Collected data:
--------------------------------

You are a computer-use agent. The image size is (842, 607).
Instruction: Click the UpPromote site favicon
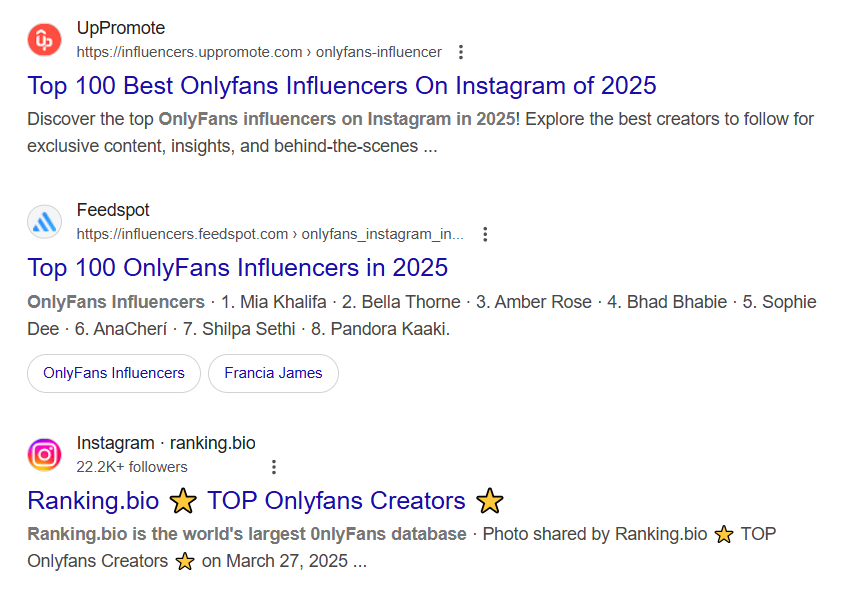click(44, 40)
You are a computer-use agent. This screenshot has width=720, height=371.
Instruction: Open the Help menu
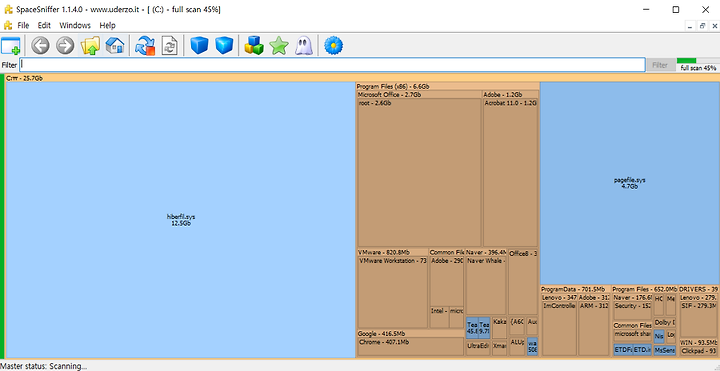click(x=107, y=25)
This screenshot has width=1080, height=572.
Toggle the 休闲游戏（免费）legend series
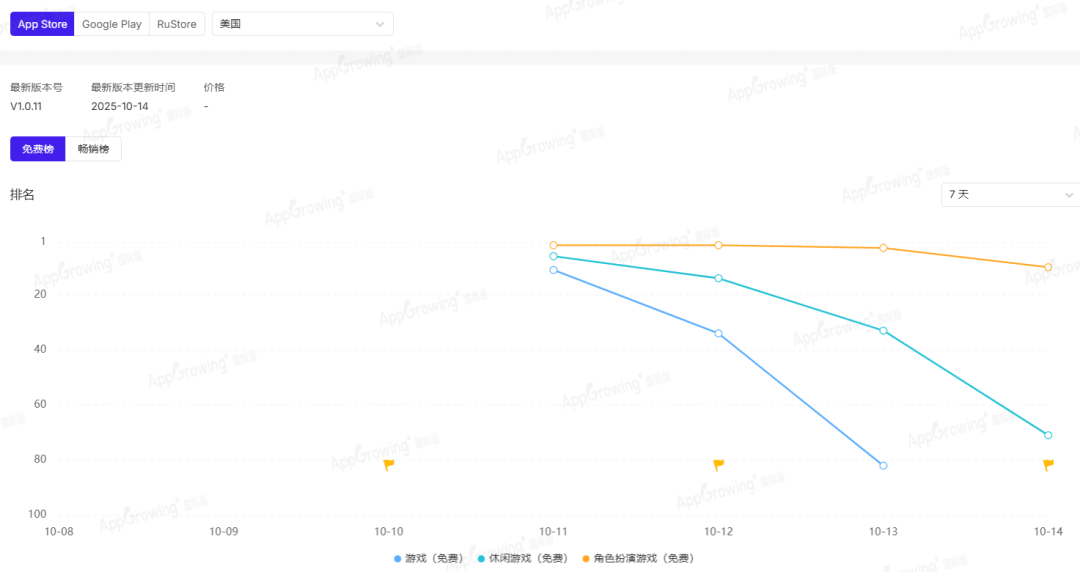(x=522, y=558)
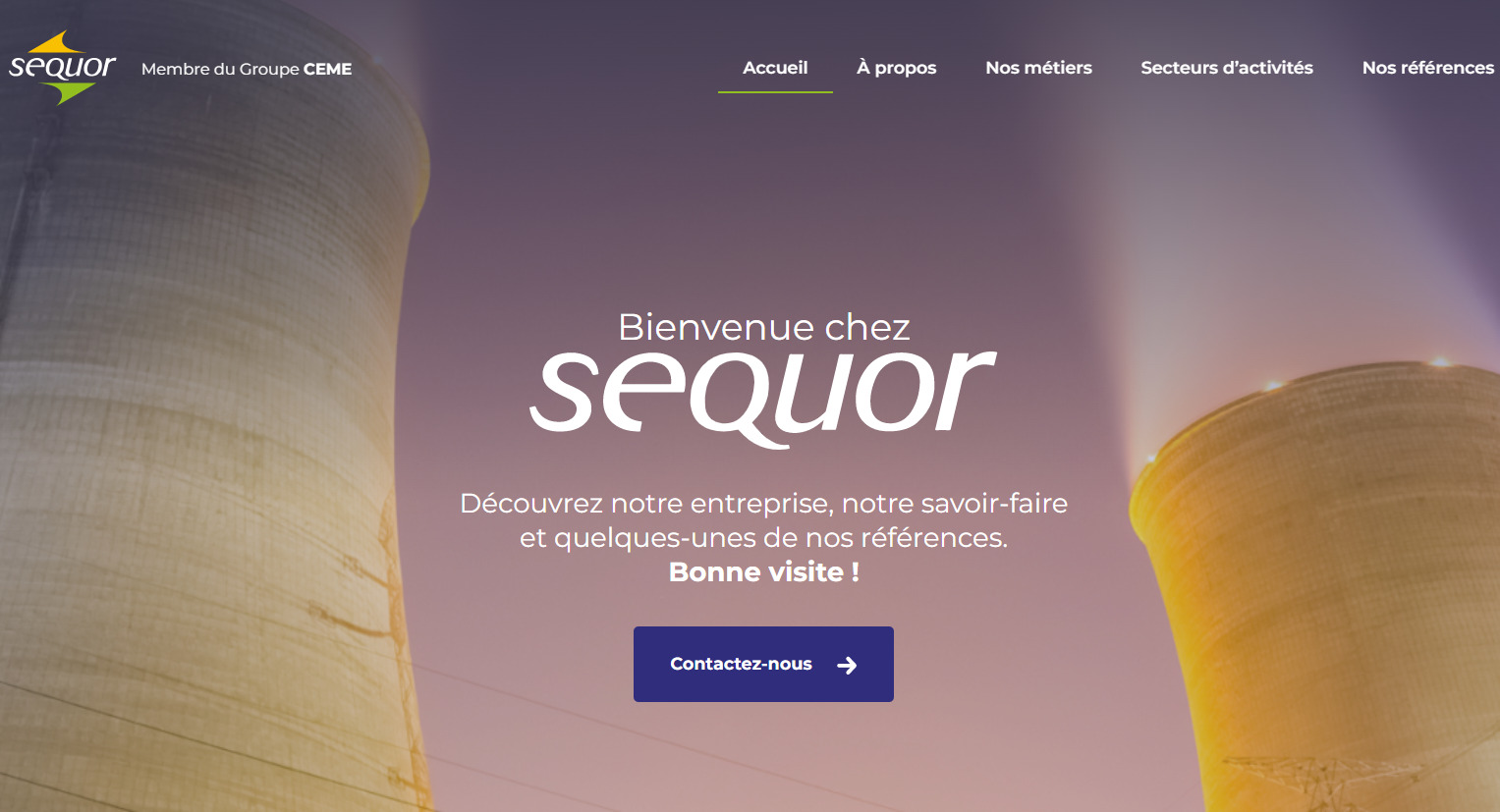The image size is (1500, 812).
Task: Click the Bienvenue chez heading
Action: (763, 327)
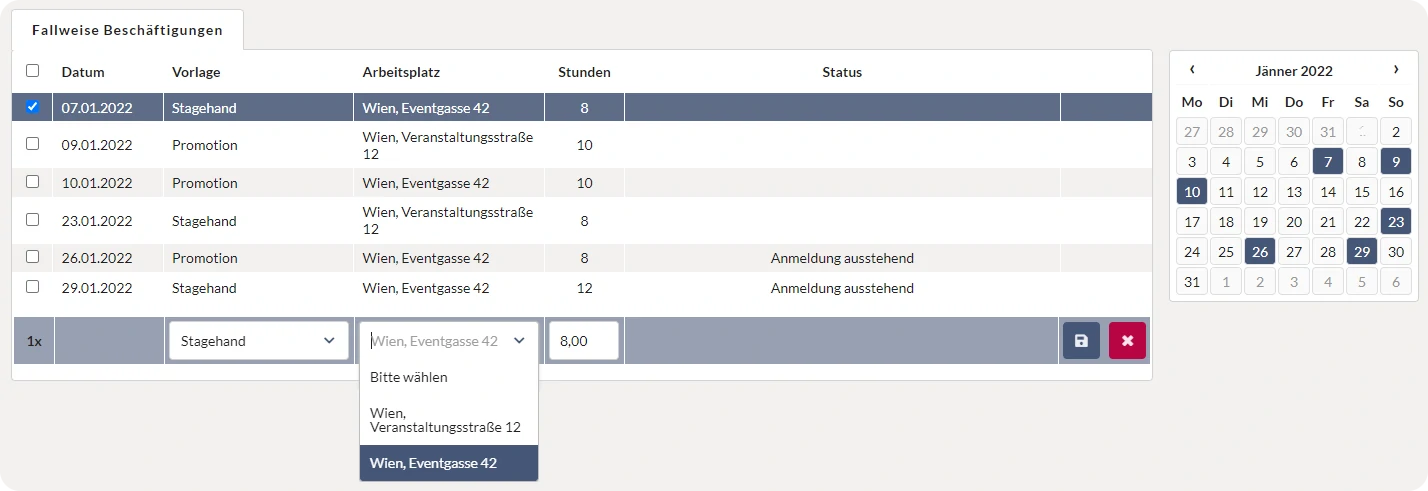Click the Datum column header
Viewport: 1428px width, 491px height.
(x=83, y=72)
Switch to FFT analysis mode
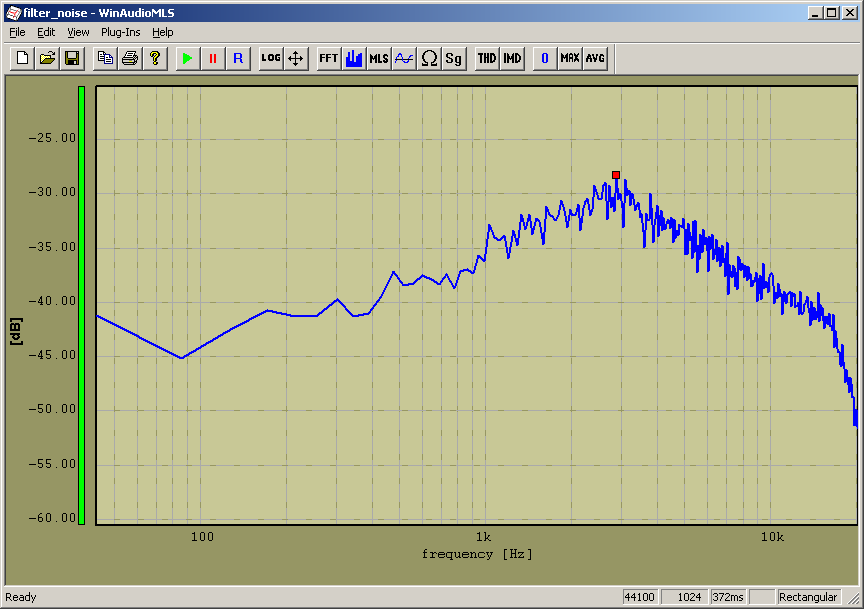864x609 pixels. click(328, 58)
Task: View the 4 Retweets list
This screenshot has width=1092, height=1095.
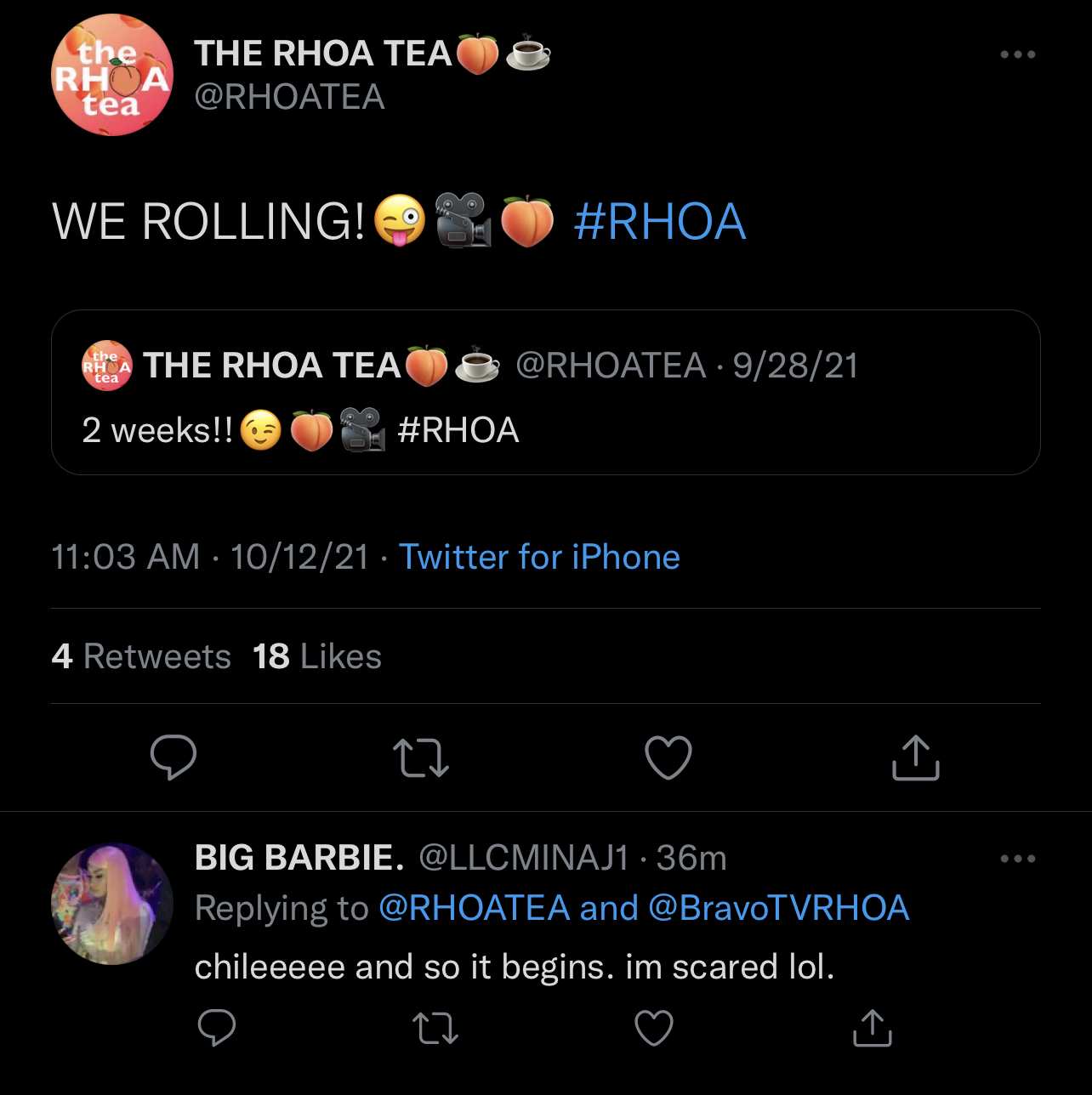Action: [x=141, y=656]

--------------------------------

## How to complete this task
The word to look for is "computer"; copy out every line of the entries that holds it.

## Written answer
You are a computer-use agent. The image size is (842, 607).
You are a computer-use agent. This screenshot has width=720, height=371.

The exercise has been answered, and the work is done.